Data for this exercise START

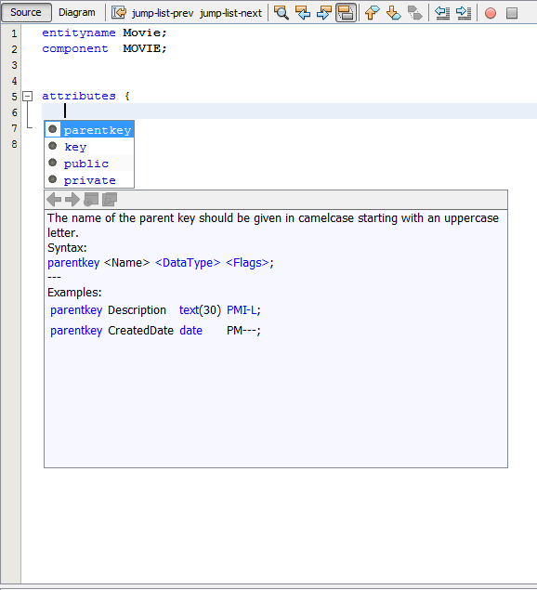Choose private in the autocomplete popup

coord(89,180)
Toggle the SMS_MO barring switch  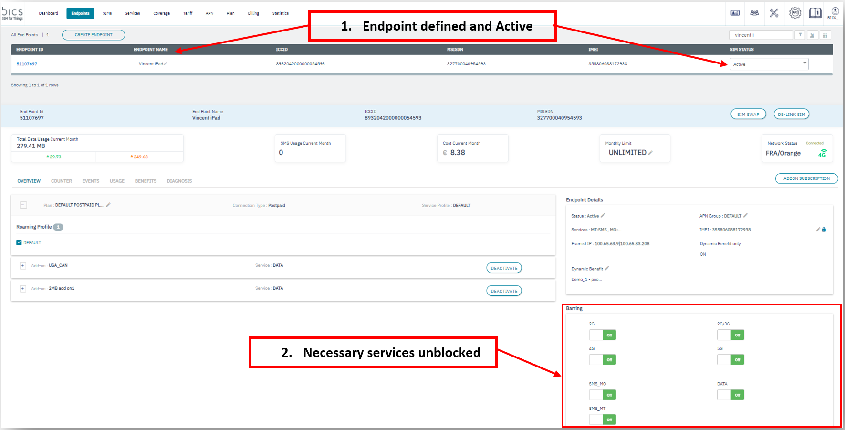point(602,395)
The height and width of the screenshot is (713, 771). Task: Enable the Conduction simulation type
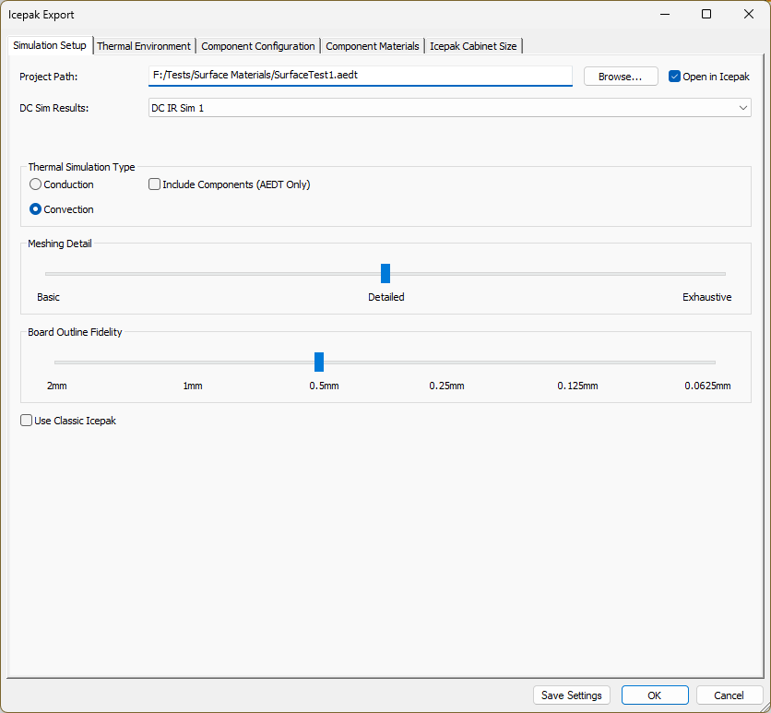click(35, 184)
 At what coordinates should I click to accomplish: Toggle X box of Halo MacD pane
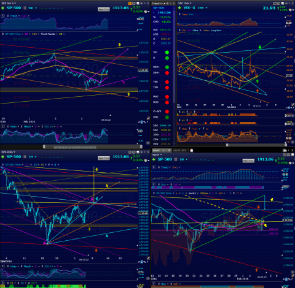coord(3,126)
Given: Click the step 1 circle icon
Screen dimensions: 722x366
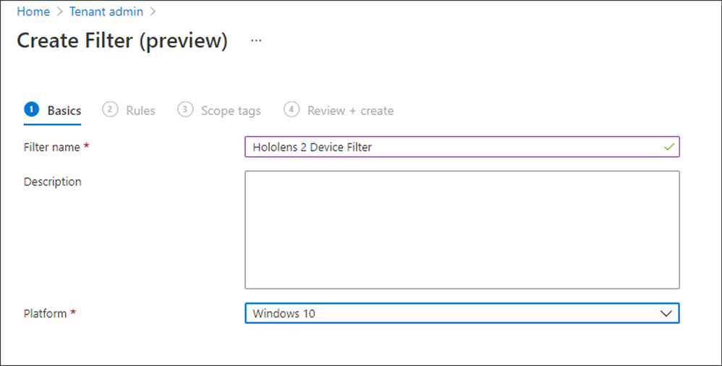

Data for this exercise END

● Task to carry out: Set down exactly, and only, the lines from the one holding "The height and" to the end of the records above, leaving every picture out.

● Expected answer:
The height and width of the screenshot is (713, 771). Task: Enable the Conduction simulation type
click(35, 184)
 At what coordinates should I click to accomplish: Toggle X box of Halo MacD pane
coord(3,126)
Given: Click the step 1 circle icon
Screen dimensions: 722x366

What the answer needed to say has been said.